Copy verbatim the span of lines beginning at the line that contains "Click the +自选 add to watchlist button" and ending with the final line of the data. Exclude pictures from the copy.
++++ RECORDS TO USE ++++
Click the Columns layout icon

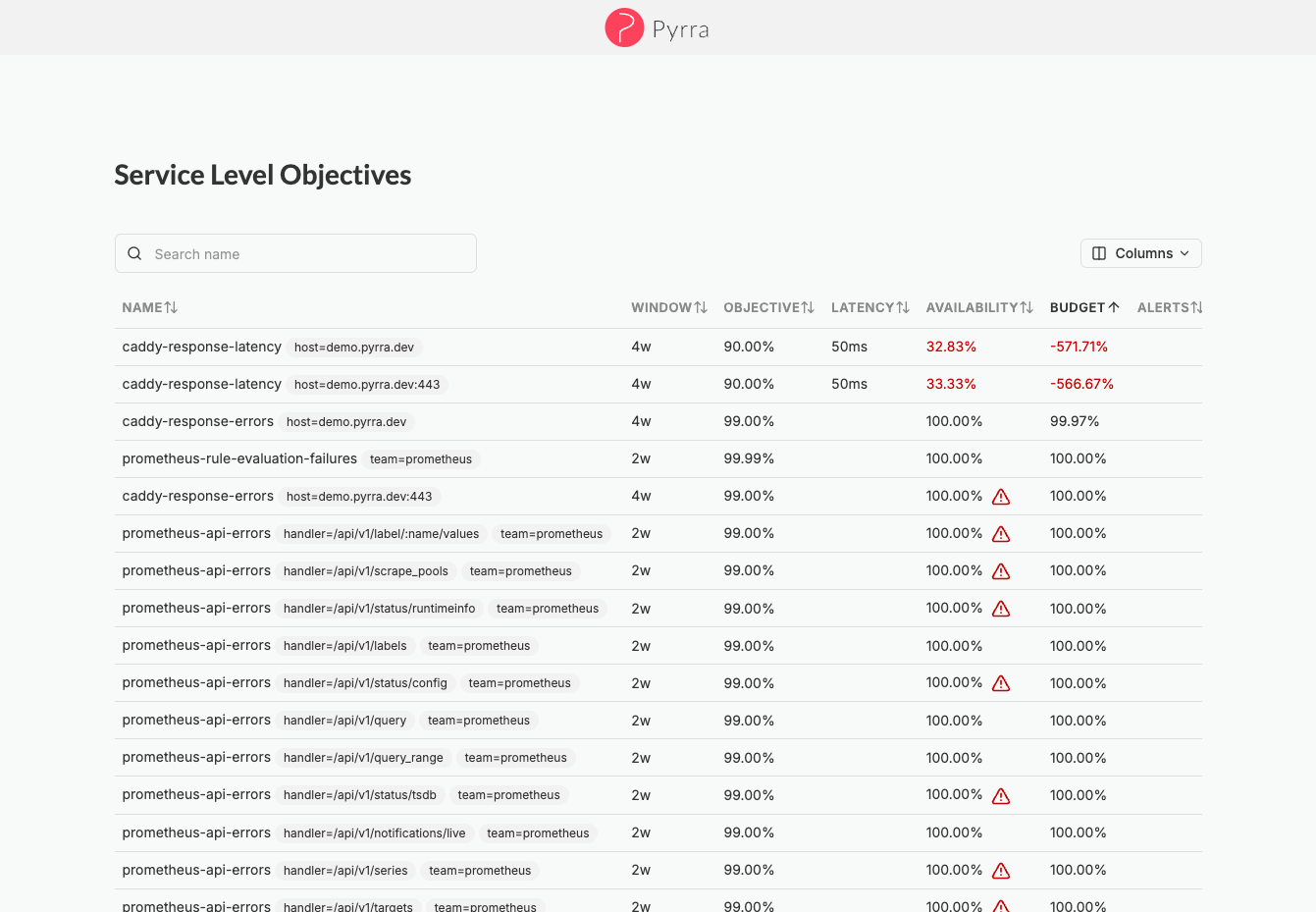click(x=1099, y=253)
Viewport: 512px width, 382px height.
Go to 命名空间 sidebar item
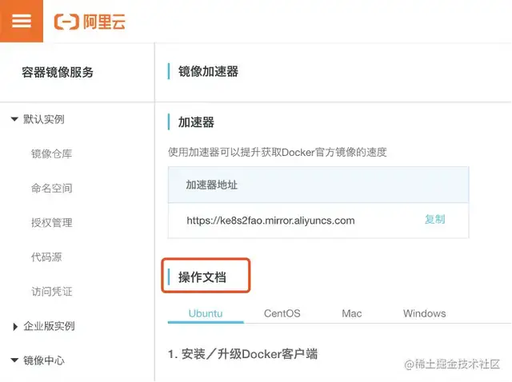(52, 188)
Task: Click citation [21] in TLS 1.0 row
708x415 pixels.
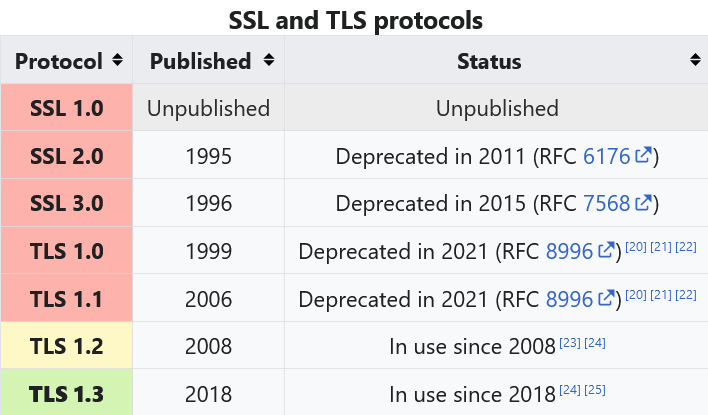Action: point(660,247)
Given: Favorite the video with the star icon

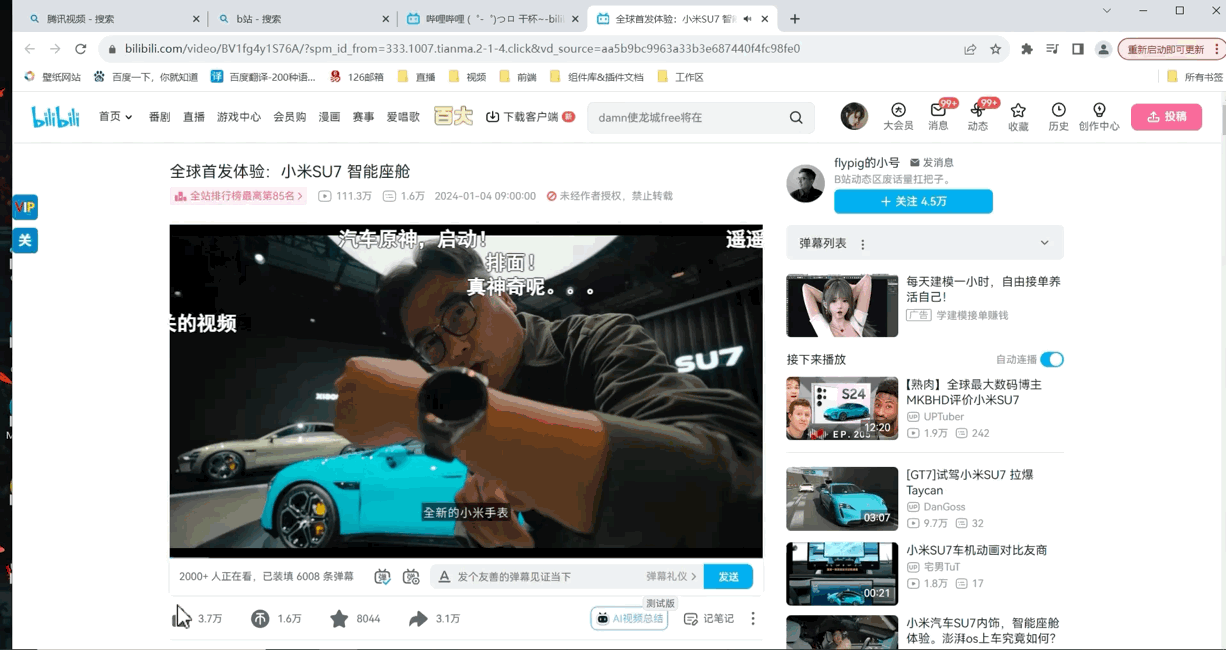Looking at the screenshot, I should [339, 619].
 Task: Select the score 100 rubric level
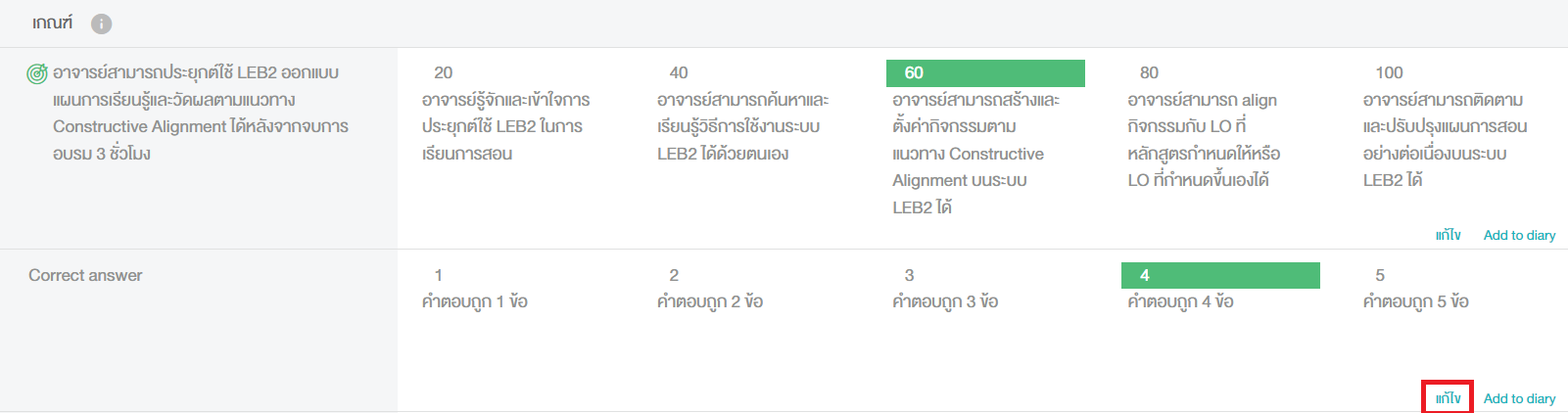click(x=1455, y=126)
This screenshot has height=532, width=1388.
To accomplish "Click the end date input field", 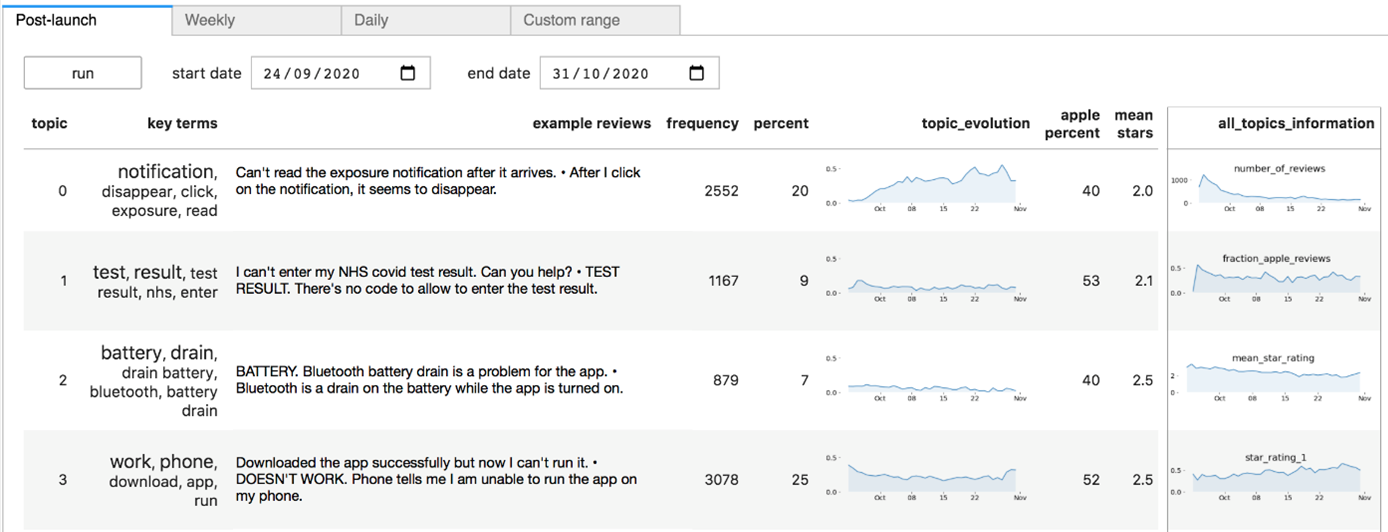I will (x=610, y=73).
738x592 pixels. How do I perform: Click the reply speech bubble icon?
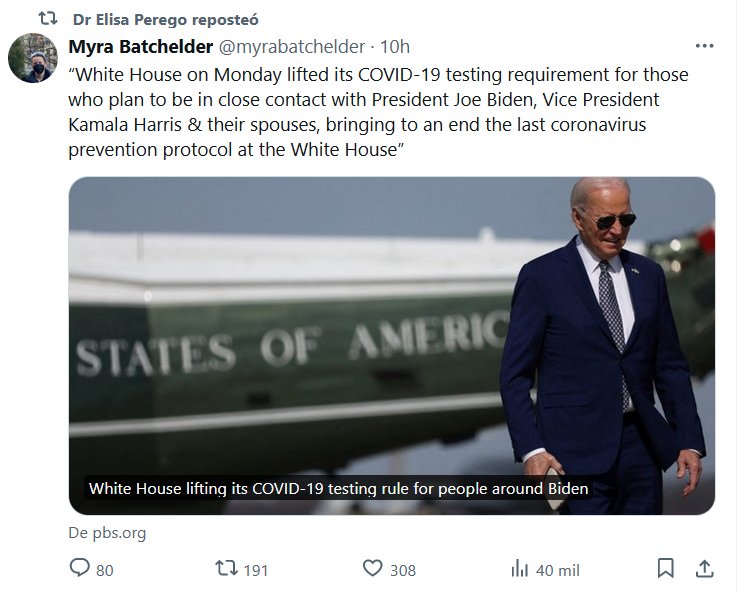point(80,569)
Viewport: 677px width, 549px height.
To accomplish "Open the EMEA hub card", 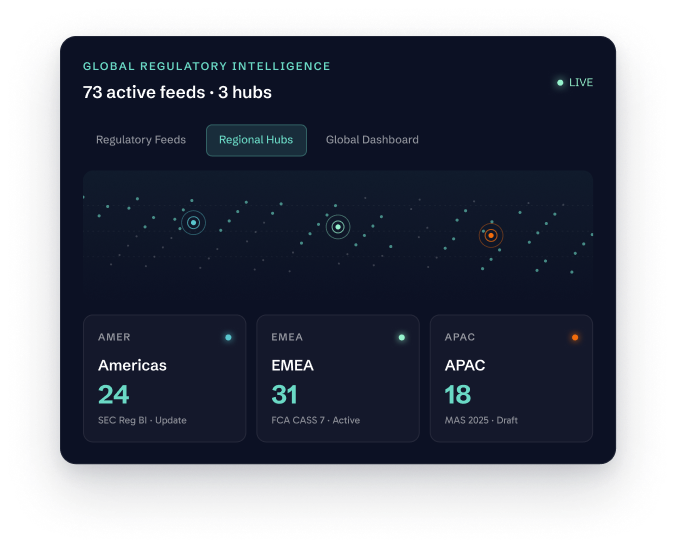I will tap(338, 379).
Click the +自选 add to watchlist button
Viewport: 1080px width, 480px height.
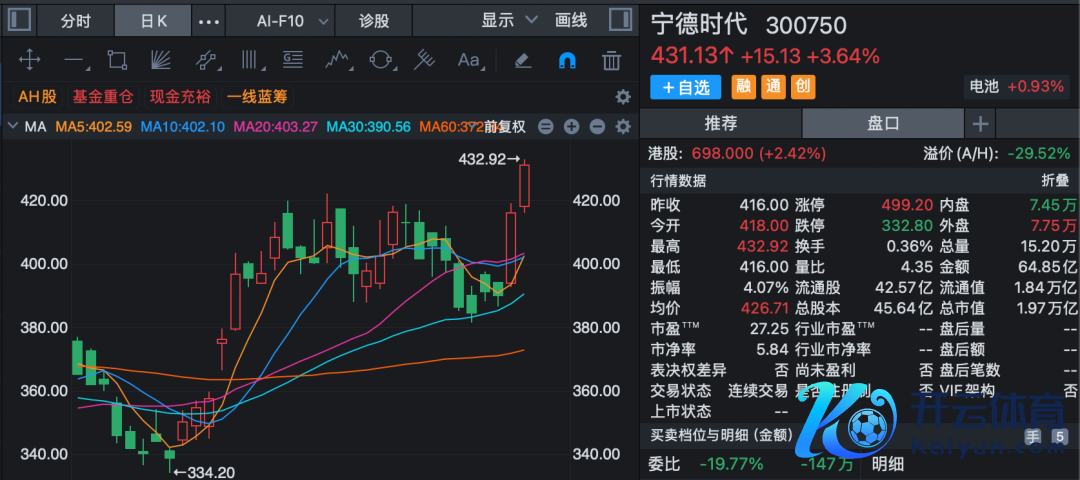tap(686, 87)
++++
## PROBLEM SOLUTION
Click the +自选 add to watchlist button
Viewport: 1080px width, 480px height.
tap(686, 87)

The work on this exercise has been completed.